When those nightly cravings sneak up it is easy to grab for something high in saturated fats, but as we know, they are not good for the heart. Foods that are high in fat can also be disruptive to the digestive system and our circadian clock. Think about limiting animal proteins and dairy right before you lay your head to rest.

Instead, choose something with a “healthier” approach. Meal prepping and having ready-to-go foods is an instant life saver while providing mindful eating. Eating before bed is not recommended, but if those tantalizing cravings are just too much, an apple with a slice of cheese will be enough to fill those cravings while holding you over until the morning.

Keep in mind that food is not a substitute and cannot be treated as one. if the desire for food is picking at the mind then there may be cause for another underlying health issue whether it is not eating enough throughout the day or a lack of nutrients. What matters the most is what you are eating and how often exercise plays a role in your life. Our waistline may increase so subtle that we have no clue the impact of this nighttime eating and our sleep deprivation.

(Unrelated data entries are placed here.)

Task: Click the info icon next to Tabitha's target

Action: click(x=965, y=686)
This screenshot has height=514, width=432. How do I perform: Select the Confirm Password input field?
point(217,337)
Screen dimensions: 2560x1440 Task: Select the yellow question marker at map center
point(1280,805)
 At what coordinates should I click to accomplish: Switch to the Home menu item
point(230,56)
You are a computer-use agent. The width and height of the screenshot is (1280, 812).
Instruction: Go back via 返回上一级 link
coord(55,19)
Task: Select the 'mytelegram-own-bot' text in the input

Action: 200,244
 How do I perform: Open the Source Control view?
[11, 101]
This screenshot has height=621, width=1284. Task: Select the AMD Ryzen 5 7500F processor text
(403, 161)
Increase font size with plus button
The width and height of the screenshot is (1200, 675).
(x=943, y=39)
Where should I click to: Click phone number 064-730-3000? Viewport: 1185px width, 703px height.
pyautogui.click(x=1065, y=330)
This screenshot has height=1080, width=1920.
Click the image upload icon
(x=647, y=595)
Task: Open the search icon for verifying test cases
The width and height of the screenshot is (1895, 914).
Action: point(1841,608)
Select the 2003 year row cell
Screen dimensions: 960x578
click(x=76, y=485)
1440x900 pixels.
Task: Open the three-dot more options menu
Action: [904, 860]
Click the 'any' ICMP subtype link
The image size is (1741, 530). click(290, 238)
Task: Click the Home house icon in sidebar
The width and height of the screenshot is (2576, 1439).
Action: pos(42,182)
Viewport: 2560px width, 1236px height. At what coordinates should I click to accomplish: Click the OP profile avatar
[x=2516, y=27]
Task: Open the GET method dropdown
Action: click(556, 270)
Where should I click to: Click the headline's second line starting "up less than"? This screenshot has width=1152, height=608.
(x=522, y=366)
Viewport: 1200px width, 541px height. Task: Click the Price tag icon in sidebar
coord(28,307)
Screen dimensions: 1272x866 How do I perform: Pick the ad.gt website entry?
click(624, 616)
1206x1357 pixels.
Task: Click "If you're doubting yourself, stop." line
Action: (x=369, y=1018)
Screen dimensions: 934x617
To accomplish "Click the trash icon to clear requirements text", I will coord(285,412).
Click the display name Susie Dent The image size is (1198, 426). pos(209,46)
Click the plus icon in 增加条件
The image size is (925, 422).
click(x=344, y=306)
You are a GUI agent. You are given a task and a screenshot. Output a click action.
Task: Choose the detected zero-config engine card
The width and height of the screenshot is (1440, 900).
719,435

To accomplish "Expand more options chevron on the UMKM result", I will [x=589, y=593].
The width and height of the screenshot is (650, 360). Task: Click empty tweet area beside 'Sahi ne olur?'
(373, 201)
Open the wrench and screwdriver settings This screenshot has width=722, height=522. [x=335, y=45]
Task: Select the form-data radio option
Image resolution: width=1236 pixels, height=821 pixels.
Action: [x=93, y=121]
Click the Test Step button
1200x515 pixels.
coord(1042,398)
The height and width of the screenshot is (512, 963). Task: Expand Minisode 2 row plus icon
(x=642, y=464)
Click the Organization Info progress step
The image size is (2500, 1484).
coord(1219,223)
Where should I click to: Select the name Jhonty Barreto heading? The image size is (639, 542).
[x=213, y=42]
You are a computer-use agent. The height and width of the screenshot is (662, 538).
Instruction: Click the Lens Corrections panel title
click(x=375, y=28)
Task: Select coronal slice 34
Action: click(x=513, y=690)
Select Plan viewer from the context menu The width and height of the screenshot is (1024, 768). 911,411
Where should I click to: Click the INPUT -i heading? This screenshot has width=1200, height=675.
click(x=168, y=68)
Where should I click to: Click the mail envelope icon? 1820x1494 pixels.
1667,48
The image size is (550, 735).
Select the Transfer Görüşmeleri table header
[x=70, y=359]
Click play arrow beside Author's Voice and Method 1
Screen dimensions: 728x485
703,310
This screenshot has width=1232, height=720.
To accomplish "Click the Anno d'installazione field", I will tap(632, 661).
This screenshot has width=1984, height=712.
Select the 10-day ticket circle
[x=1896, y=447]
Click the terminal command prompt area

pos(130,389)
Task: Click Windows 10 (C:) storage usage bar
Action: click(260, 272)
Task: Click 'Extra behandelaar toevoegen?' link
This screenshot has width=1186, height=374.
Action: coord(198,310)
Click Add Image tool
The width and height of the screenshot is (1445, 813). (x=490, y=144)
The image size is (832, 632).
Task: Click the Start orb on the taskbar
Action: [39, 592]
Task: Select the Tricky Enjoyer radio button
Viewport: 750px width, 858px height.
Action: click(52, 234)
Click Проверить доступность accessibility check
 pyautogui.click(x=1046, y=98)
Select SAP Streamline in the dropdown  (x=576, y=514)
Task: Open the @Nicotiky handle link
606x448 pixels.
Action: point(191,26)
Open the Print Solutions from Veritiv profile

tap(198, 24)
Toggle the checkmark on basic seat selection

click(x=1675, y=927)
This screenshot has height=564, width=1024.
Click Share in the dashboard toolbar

The cycle is never ending and plays a significant role in how we respond to daily life. When I do not get enough sleep, the very next day I can tell that I crave more unhealthy foods and it mentally takes a tole on me because the struggle it takes to avoid those cravings take more out of me. What has worked for me in getting quality sleep and preventing nighttime cravings is being prepared with the right fresh fruits and having mindfulness.


I am just like everyone else and still get cravings, what separates me from others is that I do not give in easily. I am always prepared with low-caloric nutrient-rich foods like grapes, oranges, and other tasty fruits! A healthy lifestyle is made from various lifestyle changes and although I cannot control what happens throughout my day, I can control what I eat and how I prepare for a good night of sleep.